Wenn man das ganze Drumherum und die sichtbaren Baustellenspuren außer Acht lässt, sieht das Haus jetzt fast fertig aus. Und die Farbe passt zu den Fenstern, das ist ja viel wert. Der Fliesenleger hat sich unterdessen leider die Fingerkuppe gekappt, daher ist hier der Fortschritt überschaubar. Dafür ist ein Garagentor eingebaut. Wo der Stromanschluss wohl anders liegt als gedacht. Zum Glück ist das in der Garage ja kein Problem. Der Holzboden liegt für die nächste Woche bereit, und dann lassen wir uns mal überraschen, wie der Endspurt aussieht. Vier Wochen bis zur geplanten Übergabe, der Countdown läuft!

Die Schuhe gehören übrigens einem Bauarbeiter. Mal schauen, ob die jetzt als Müll gelten oder wieder abgeholt werden…

 

 

Erste Fliesen, weißer Putz, viel Schmutz

Die Zeit verstreicht, die Ziellinie rückt näher, aber immerhin, es passiert was.

Das Haus ist weiß verputzt, die grauen Akzente sollen nächste Woche ergänzt werden. Die ersten Fliesen liegen und die Fugenfarben wurden definiert. Die Ablaufrinnen liegen in den Duschen und das ganze Haus zeugt drinnen wie draußen von Arbeit, wenn man aus dem Chaos etwas Positives herauslesen möchte.

Paul hat es jedenfalls erfreut, nach einem ausgehärteten Matschhaufen hat er Fuß und Sandale auf dem nächsten Hügel ordentlich in den weißen Dreck gedrückt. Wie gut, dass irgendwer die Feuchttücher erfunden hat!

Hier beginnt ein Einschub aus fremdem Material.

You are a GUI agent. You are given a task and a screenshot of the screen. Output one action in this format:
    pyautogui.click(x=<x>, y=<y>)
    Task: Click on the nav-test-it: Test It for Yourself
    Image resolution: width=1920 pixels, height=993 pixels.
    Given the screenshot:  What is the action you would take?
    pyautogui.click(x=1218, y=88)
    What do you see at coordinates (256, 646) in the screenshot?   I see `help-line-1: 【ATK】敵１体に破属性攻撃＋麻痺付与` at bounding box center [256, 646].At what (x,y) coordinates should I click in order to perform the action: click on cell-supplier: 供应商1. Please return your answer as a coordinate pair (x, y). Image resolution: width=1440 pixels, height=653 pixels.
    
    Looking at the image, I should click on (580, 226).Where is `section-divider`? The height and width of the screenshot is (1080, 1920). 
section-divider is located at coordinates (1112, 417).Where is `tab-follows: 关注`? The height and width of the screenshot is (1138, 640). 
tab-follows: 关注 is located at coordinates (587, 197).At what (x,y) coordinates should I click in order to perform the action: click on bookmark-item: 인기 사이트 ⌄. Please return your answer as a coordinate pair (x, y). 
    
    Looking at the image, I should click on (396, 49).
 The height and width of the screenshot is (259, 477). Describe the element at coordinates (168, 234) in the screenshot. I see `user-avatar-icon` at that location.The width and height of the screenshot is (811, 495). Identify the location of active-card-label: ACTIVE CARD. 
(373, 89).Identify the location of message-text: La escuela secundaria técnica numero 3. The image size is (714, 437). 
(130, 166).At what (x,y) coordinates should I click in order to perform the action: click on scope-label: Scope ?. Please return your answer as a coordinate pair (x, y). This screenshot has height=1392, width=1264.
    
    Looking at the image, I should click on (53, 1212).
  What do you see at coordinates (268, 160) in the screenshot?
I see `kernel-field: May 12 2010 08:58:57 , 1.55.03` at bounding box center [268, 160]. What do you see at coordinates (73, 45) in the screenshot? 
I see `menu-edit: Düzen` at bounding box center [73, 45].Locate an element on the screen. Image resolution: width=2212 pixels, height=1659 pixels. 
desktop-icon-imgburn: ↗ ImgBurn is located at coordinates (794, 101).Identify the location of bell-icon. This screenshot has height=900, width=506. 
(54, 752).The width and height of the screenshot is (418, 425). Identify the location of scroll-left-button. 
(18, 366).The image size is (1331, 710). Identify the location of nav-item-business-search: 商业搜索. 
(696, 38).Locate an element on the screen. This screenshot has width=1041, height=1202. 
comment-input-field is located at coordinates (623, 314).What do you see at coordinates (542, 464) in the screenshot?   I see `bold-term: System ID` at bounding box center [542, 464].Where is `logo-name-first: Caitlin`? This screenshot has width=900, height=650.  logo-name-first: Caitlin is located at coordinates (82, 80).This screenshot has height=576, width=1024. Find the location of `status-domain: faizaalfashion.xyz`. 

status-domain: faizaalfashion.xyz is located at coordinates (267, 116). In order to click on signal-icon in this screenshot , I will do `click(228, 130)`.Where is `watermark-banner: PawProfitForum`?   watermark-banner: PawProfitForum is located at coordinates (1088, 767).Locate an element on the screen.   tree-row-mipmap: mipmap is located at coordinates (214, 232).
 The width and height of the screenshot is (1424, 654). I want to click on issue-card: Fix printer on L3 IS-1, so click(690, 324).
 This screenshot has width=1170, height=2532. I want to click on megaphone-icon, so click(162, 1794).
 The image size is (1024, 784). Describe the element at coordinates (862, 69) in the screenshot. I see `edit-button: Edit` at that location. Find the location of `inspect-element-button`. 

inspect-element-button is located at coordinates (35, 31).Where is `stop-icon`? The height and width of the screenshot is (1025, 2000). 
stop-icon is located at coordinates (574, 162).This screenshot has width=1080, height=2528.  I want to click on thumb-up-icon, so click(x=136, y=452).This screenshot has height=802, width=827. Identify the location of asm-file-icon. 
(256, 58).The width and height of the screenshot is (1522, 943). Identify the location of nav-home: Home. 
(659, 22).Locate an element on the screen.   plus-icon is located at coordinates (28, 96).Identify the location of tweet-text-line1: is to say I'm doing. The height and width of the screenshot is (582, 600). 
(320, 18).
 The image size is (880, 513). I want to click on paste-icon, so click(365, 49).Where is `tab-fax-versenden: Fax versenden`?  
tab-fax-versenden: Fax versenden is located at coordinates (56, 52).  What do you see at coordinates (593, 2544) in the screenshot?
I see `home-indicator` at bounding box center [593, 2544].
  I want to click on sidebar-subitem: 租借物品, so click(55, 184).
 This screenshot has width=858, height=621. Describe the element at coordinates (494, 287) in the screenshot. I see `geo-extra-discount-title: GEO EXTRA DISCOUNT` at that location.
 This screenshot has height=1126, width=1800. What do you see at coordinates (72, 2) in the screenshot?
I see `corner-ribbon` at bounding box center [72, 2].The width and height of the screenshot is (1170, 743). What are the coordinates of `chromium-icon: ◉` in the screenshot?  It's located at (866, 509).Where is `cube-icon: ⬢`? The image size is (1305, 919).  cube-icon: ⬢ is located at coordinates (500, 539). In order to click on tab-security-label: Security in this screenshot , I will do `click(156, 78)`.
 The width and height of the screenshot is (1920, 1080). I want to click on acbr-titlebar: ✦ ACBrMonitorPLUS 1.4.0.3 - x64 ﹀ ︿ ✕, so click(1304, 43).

Weiße Wolken, blaue Schatten

Euphorisiert vom Baumschulenbesuch am Freitag (vier Bäume, wir trauen uns was!), stolperten wir auf der Baustelle erst einmal über grünen Wildwuchs der dann noch irgendwann gezähmt werden sollte. Geplanter Umzug Ende September, so langsam gilt es also auf die Tube zu drücken.  Der Maler hat das bereits getan, neben vielen weißen Wänden gestellt sich die ein oder andere blaue dazu, von ganz hell bis ziemlich dunkel. Die Fliesen warten derweil auf der Terrasse, dass der Ersatz-Fliesenleger seine Arbeit startet. Immerhin sind die Außenjalousien nun alle montiert, sodass theoretisch der Außenputz finalisiert werden könnte. Wenn denn die Temperaturen das zulassen. Und dann lassen wir uns mal überraschen, wie und von wem die ganzen heruntergefallenen Putzklumpen dann wieder weggeputzt werden. Oder was wir in ein paar Jahren so im Garten finden 🙂

 

Innen weiß mit Folie, außen Gerüst – gefühlt geht es weiter

Nach dem Urlaub gewagt noch einen Blick auf die Baustelle zu werfen. Und siehe da – das Gerüst für den Außenputz ist angekommen. Und der kroatische Maler hat erst Samstag um 17 Uhr die Arbeitskleidung gegens Fußballtrikot eingetauscht. Verewigung des Halbfinalergebnisses seiner Mannschaft an unserer Gäste-WC-Wand inklusive. Auf dass es ewig hinter den Fliesen lachen möge.
Trotz der Finalniederlage, die gute Stimmung scheint ja zu überwiegen. Und wir lachen ja auch schon „trotzdem“ seit der Vorrunde. Paul findet es ohnehin spannender, in der Garage selbst den Ball zu treten.
Das Haus, nebenbei bemerkt, erhält mit weißem Malervlies an den Wänden die nächste Stufe neues Wohngefühl. Und die Farbplanung liegt auch vor Ort bereit, das lässt auf ein baldiges, weiteres AHA-Erlebnis hoffen. Drinnen wie draußen. Draußen warten wir jetzt, dass das Gerüst benutzt wird. Und damit auf die nächste Stufe Hauserleben.